On Nov 18, 2009, at 1:23 PM, Peter Clifton wrote:

> On Wed, 2009-11-18 at 10:56 -0700, John Doty wrote:
>> On Nov 18, 2009, at 9:11 AM, Peter Clifton wrote:
>
>> So I think what you're saying is that you like the idea of a tool
>> that converts (hierarchical .sch)->(flat .sch).
>
> That can't work if there isn't some extra information input somewhere.

You can *flatten* without extra info. You can't go all the way to a  
concrete implementation without extra info.

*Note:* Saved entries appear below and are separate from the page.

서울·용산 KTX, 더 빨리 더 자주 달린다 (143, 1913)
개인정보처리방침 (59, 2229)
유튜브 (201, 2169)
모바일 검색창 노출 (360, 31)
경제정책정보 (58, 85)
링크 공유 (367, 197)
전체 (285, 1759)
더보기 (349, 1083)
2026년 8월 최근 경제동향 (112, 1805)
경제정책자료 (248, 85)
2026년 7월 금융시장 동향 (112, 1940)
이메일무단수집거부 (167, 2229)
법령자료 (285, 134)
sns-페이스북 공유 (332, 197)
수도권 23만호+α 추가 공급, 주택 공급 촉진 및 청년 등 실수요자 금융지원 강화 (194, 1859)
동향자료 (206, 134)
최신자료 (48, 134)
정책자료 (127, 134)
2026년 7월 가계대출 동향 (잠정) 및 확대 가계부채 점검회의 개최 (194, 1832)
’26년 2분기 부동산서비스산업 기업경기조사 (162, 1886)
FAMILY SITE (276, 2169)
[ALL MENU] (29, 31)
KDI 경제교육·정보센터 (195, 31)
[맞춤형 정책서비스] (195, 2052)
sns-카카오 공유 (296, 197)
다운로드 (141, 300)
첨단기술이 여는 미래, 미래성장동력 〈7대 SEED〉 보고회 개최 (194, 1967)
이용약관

> On the one hand you're saying that the hierarchical schematic contains
> an abstract logical circuit diagram, on the other - that the
> implementation will violate that hierarchy by sharing - say, an ADC  
> with
> multiple channels.

The tool that implements the sharing could be separate from the tool  
that does the flattening. That is desirable, as the input schematics  
may or may not be flat to begin with. Orthogonal design.

>
> Simply flattening the logical hierarchy doesn't tell you how it was
> implemented in terms of slots / chips used.

True, but irrelevant. Flattening is a logically independent function.

>
>
> In the designs I've done with hierarchy, I kept the hierarchy matching
> the physical implementation. That means dropping a level of sub- 
> circuit
> when you get to things like multi-channel ADCs, or op-amps with slots
> shared between two logical channels.

Me, too. It gets messy, though, when dealing with chips that have  
lots of channels, chips that have incommensurate slot counts, or  
cases where you don't use all of the channels in each block.

John Doty              Noqsi Aerospace, Ltd.